The first of these articles was actually commissioned for issue 38 of the MIT’s Thresholds journal, but I have no clue if it is really going to be published or not. (I guess that’s the way some editors manage their responsabilities out there.)
As I’m about to revisit the issue of architecture and science fiction for the local FNAC magazine – one publication that, at least, has a wide readership in the gullible world of popular culture – I reread my very personal story and thought it fit as a piece of festive shrapnel. Read it here, perhaps while listening to this.
Archigram, A Walking City. Via io9…
The stimulus was there, the text as well, so here goes another piece of text onto that growing world of unpaid content that, as some critics are now shyly discovering, – and as I would boldly state – will ultimately drive exclusive, academic writing onto the useless niche where it belongs.
Back in 2005, parallel to this notion, I have also produced some reflections – and something of a demonstration – on the subject of how the decrease of professional criticism would ultimately kill architecture as we know it.

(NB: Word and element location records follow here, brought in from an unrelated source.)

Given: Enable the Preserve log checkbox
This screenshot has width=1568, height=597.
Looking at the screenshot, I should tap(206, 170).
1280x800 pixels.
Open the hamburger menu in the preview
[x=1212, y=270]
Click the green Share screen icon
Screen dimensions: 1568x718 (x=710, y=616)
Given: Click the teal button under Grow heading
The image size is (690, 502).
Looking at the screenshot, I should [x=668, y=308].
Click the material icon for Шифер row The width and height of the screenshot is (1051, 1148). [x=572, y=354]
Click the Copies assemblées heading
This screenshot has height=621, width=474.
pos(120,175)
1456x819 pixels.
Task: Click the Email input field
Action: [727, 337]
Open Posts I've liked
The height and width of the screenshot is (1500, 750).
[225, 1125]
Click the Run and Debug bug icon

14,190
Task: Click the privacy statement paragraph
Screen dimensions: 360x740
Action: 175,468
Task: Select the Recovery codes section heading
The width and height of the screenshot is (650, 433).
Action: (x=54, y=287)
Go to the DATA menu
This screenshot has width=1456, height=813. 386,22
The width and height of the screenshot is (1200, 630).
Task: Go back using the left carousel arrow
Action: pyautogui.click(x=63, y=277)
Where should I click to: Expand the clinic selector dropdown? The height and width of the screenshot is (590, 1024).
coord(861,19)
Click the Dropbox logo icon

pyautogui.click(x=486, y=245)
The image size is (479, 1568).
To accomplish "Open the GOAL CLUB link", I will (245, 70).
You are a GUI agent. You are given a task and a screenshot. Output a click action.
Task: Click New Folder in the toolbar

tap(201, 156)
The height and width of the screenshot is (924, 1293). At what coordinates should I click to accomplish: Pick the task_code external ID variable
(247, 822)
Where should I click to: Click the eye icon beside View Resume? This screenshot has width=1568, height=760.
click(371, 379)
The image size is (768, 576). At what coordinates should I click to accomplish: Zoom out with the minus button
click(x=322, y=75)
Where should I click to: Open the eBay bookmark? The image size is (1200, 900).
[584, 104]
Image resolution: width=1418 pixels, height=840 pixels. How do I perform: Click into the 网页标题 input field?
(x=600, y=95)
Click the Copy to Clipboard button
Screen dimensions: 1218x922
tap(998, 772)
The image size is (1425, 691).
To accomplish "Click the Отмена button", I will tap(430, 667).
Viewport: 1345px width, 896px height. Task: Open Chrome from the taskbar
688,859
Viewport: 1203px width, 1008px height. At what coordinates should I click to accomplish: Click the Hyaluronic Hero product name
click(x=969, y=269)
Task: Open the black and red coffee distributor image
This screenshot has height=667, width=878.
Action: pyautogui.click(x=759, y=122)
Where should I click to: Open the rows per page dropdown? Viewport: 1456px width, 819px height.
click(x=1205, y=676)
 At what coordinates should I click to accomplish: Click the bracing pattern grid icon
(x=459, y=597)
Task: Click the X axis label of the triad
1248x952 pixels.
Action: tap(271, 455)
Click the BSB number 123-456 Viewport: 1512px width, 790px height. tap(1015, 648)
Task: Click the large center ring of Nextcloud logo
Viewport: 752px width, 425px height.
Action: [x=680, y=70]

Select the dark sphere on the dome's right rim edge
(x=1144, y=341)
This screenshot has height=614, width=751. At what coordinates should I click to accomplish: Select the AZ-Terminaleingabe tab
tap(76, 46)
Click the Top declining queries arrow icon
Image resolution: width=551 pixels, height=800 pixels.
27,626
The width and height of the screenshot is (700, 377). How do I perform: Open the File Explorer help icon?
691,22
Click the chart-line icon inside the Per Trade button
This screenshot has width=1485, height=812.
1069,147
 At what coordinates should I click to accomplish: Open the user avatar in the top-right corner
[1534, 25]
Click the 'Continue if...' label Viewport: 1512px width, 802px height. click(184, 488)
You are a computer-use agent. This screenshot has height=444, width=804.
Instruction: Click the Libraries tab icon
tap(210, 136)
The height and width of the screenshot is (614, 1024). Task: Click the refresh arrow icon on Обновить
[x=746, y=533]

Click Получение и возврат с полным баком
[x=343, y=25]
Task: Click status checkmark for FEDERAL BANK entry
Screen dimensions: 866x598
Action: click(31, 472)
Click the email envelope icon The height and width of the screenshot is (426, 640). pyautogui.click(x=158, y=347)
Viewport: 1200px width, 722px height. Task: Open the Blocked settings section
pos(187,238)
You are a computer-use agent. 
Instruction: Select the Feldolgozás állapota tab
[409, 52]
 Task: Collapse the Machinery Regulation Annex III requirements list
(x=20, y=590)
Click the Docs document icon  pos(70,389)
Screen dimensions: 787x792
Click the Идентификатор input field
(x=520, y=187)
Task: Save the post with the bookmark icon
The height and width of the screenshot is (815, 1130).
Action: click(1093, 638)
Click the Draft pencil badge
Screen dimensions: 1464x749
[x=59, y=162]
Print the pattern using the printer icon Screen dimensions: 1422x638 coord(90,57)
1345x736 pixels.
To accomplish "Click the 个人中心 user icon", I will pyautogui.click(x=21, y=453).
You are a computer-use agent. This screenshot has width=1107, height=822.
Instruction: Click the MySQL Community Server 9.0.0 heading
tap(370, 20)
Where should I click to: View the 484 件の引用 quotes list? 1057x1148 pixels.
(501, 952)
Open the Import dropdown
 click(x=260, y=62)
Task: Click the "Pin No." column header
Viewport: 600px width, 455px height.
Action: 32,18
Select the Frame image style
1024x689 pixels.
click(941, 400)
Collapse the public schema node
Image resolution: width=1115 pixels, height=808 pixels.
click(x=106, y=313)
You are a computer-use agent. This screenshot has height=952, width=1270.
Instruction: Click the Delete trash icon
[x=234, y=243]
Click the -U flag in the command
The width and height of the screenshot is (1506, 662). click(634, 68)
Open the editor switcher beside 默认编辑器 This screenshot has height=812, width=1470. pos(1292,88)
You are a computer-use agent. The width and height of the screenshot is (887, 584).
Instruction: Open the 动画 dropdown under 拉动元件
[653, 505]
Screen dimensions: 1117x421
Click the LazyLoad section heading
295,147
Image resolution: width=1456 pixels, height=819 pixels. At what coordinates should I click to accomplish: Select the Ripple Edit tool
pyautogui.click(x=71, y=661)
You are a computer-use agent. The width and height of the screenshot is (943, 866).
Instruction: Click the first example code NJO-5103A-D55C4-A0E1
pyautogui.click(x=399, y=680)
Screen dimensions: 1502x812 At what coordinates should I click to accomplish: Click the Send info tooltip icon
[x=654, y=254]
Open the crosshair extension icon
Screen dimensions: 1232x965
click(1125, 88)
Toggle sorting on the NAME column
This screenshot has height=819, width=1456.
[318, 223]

Naturally, Portugal was a retro-avant-garde in that respect.
However, the article was published in a small, local academic magazine and thus it was read by practically nobody – which is one of the (general) problems of the design and architectural critique these days. As Alexandra Lange just unfolded it for us in the Design Observer, after her other article on the subject in the recently revived Architecture d’Aujourd’Hui.
As such, I also take the opportunity to republish that old text in my Portuguese language archives. As for the English-speaking world, it can always read the somewhat less darker version of a similar content in Lange’s “boring” blog.